Wednesday, October 05, 2022

Part Two: MacNeven's tricolour objections? New York City, Tuesday 26 April 1831

There were plenty of reports in the 1830s of Daniel O'Connell rallies in Ireland using green and orange banners and ribbons. Here is one example, from a letter O'Connell published in The Freeman's Journal on 27 December 1830, outlining a proposed public demonstration in central Dublin –

There are accounts of Repeal meetings in Dublin using "a tri-colour of orange, green and white" in January 1831. (So the official Thomas Francis Meagher 1848 orthodox account of the origin of the flag appears to not be the whole story after all).

Therefore, that the Association of the Friends of Ireland in the United States were also using these colours in 1831, is no surprise.

Below is a report from the Charleston Mercury on 2 May 1831, of the Association event in New York on 26 April, where the emigrant United Irishmen leader William James MacNeven reacted to seeing orange – "the emblem of all that was baneful to his beloved native country". The wording is ambiguous – he might have been bemused rather than actually objecting.




The whole episode rippled across to our side of the Atlantic, and was reported in the Belfast News-Letter, the Tipperary Free Press, and other newspapers.

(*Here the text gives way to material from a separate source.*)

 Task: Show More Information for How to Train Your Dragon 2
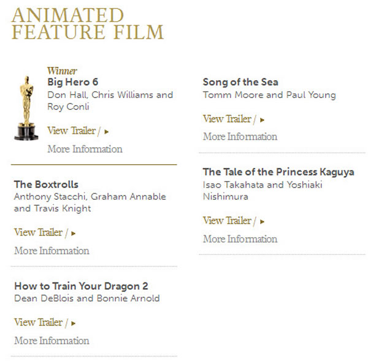[x=52, y=340]
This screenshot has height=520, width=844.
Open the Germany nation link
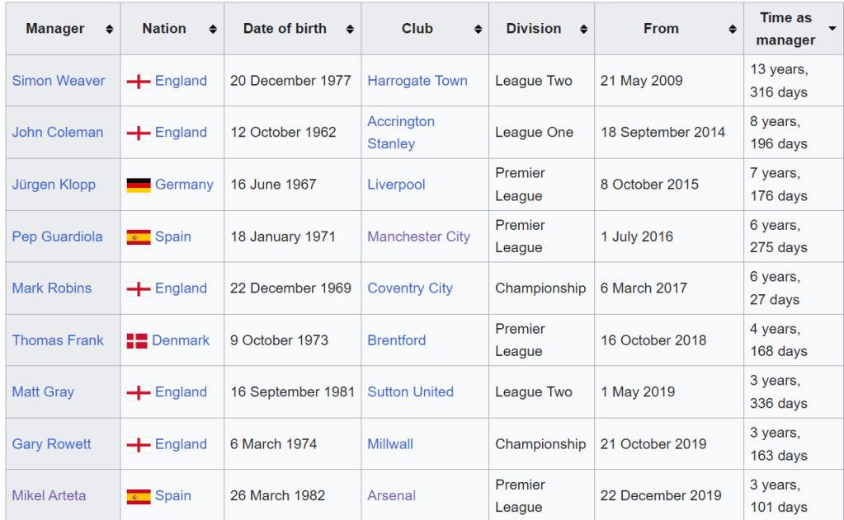184,185
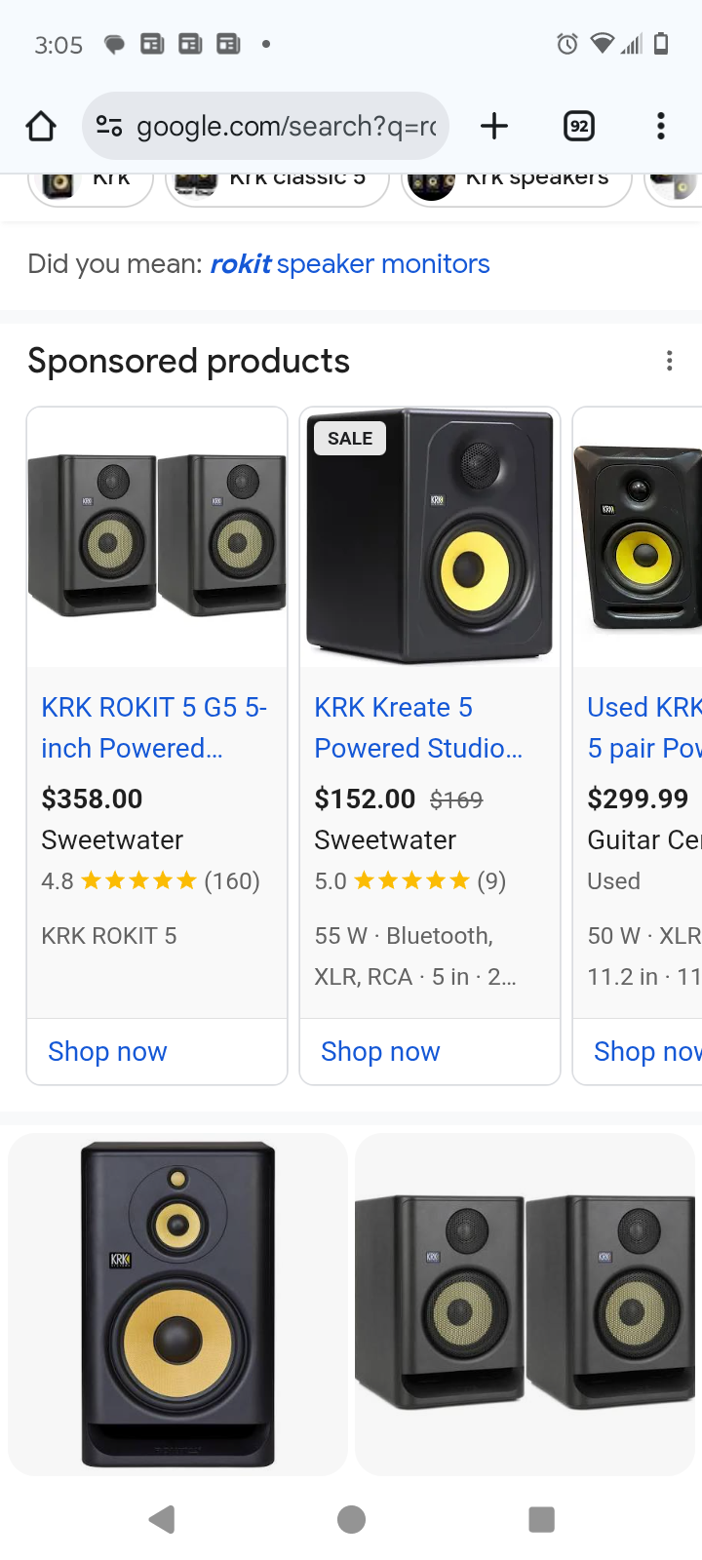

Here's the News-Letter one from 1st July 1831:


There are many surviving records and accounts by, and about, William James Macneven. In The United Irishmen, Their Lives and Times (1842) there is a detailed memoir of his life, by his daughter, from pages 197-256 (online here), with his own autobiographical notes from page 244 (online here).

His birthplace and childhood near the historic battlefield of Aughrim was formative –

"an eventful battle was fought there on 12th July 1691, between the forces of King James II and King William, and my early intimacy with every inch of the field gave my thoughts ever after an invariable direction to the unfortunate relations of Ireland with England".

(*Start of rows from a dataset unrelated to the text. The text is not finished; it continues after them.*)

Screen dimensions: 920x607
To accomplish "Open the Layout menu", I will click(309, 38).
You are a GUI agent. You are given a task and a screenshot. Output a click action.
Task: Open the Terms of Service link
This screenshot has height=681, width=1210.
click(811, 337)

When he was arrested in 1798, aged 35, the 'examination' he underwent in Dublin on 7 August was transcribed (online here) – which includes an interesting usage of the term sasanagh as "one name for Protestant and Englishman". Yet he also objected to an Ireland under any religious establishment, even his own Catholic one, saying "I would no more consent to that than I would to the establishment of Mahometanism". 

All 'movements' are made up of individuals, and all individuals have their own quirks, biases and agendas. I have learned this over the years when I have collaborated with, and even hired, people for a very specific skillset or shared interest – but of course the rest of that person comes along too, with all of their associated baggages. MacNeven must have had his as well.

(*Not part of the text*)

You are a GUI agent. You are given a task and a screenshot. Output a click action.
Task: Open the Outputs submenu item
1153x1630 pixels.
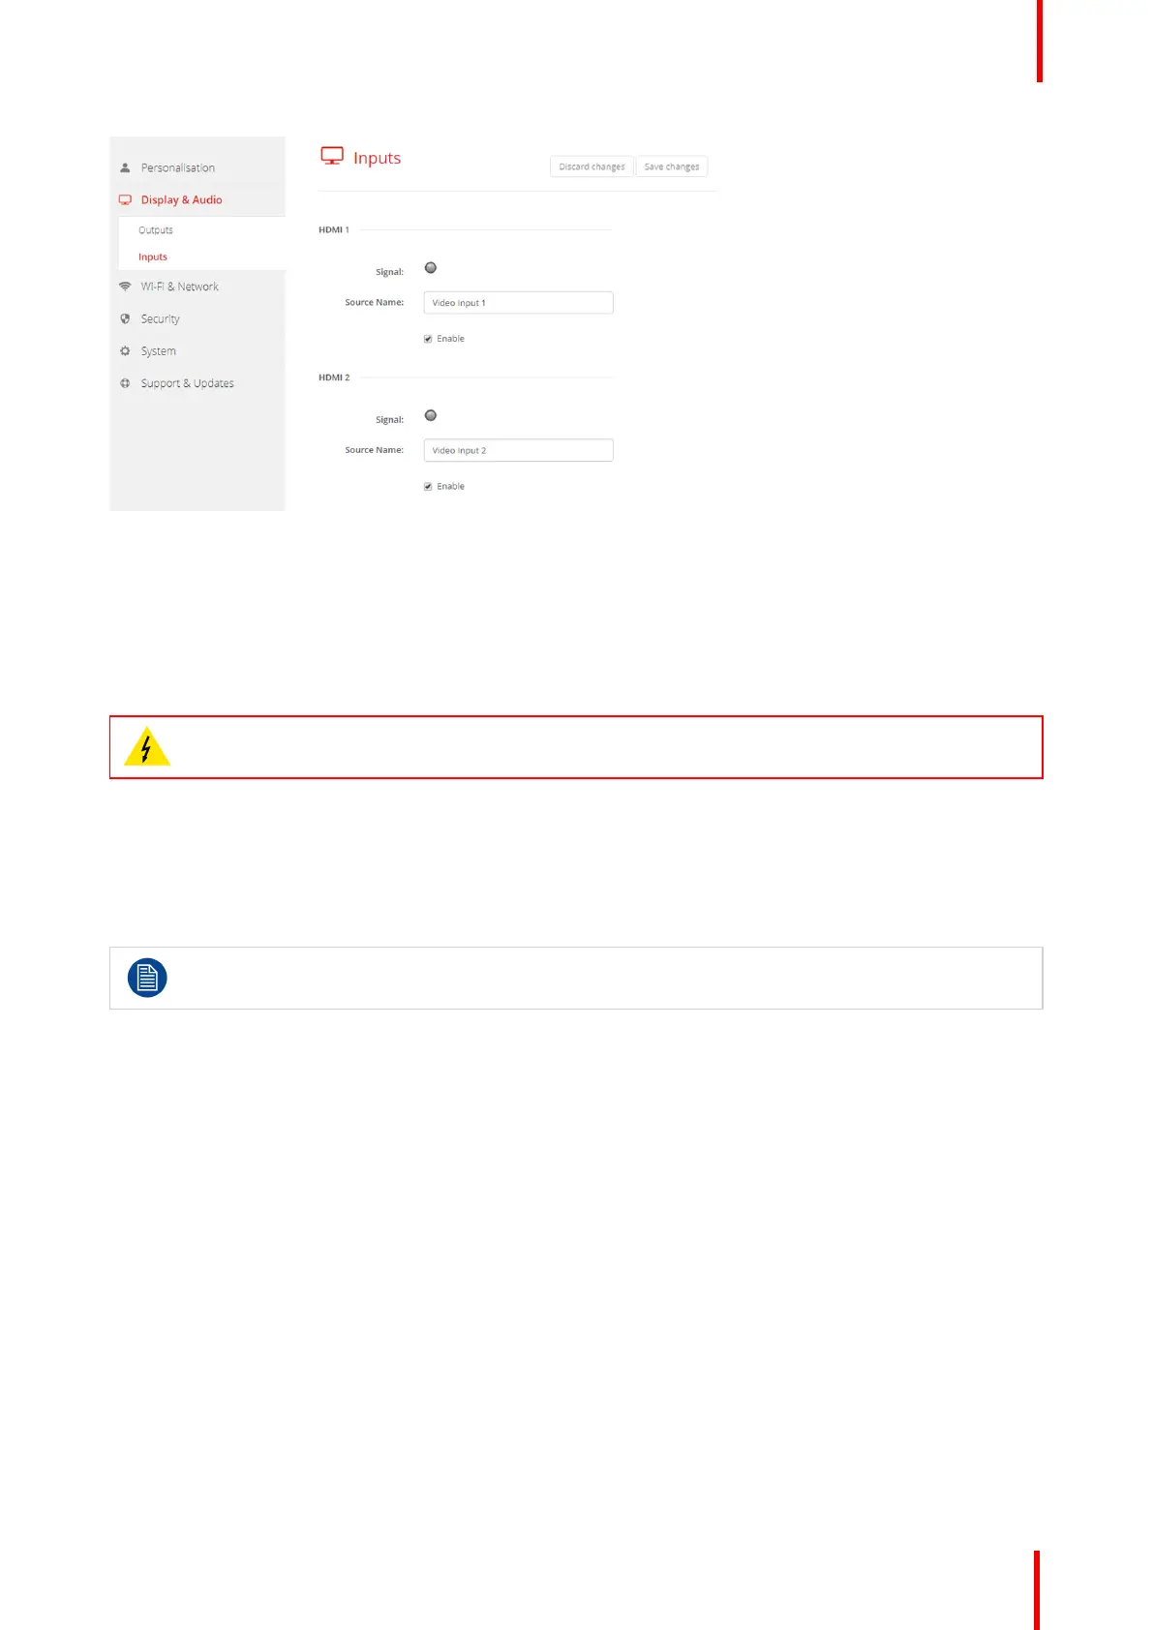(x=156, y=230)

I've only skimmed through these references, but what emerges for me is of MacNeven being an example of how it's one thing to be in opposition to a government and even to plan and lead a rebellion – but another thing entirely to actually work to build a cohesive inclusive society. 

But if MacNeven's reaction was perhaps bemusement rather than outright objection of the orange component in the flag, soon it would be others who definitely would object. 

More to follow.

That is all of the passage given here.